** Begin SUPPLIED MATERIAL **

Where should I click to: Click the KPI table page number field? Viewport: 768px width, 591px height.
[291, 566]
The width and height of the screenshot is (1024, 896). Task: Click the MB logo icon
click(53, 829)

** End SUPPLIED MATERIAL **
** Begin SUPPLIED MATERIAL **

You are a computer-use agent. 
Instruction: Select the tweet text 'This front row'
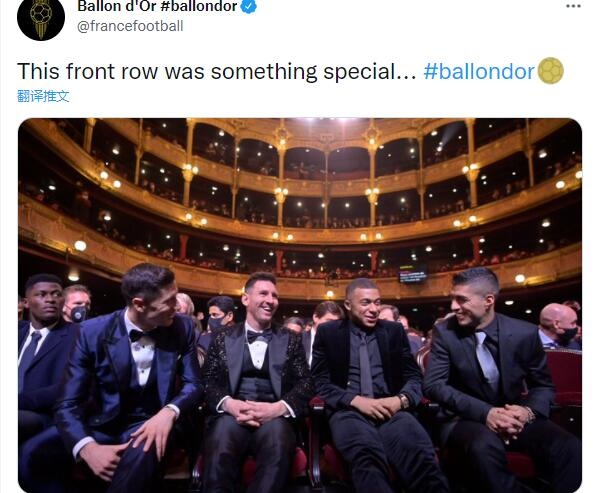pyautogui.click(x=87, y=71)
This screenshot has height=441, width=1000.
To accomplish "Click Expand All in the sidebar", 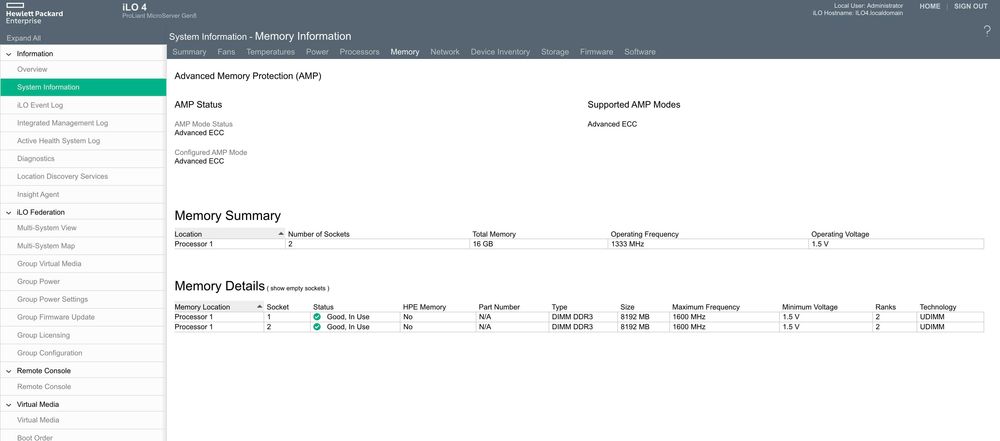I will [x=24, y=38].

** End SUPPLIED MATERIAL **

TASK
Arrange the material in the part that opens with the line containing "Where should I" and closes with the line containing "click(53, 829)" as a two-column CSV, with the columns "prompt" and "response" and one row per item. Put each item's text and its answer in one quoted field apiece, with line breaks replaced by spaces.

FINISHED EXERCISE
prompt,response
"Where should I click to: Click the KPI table page number field? Viewport: 768px width, 591px height.","[291, 566]"
"The width and height of the screenshot is (1024, 896). Task: Click the MB logo icon","click(53, 829)"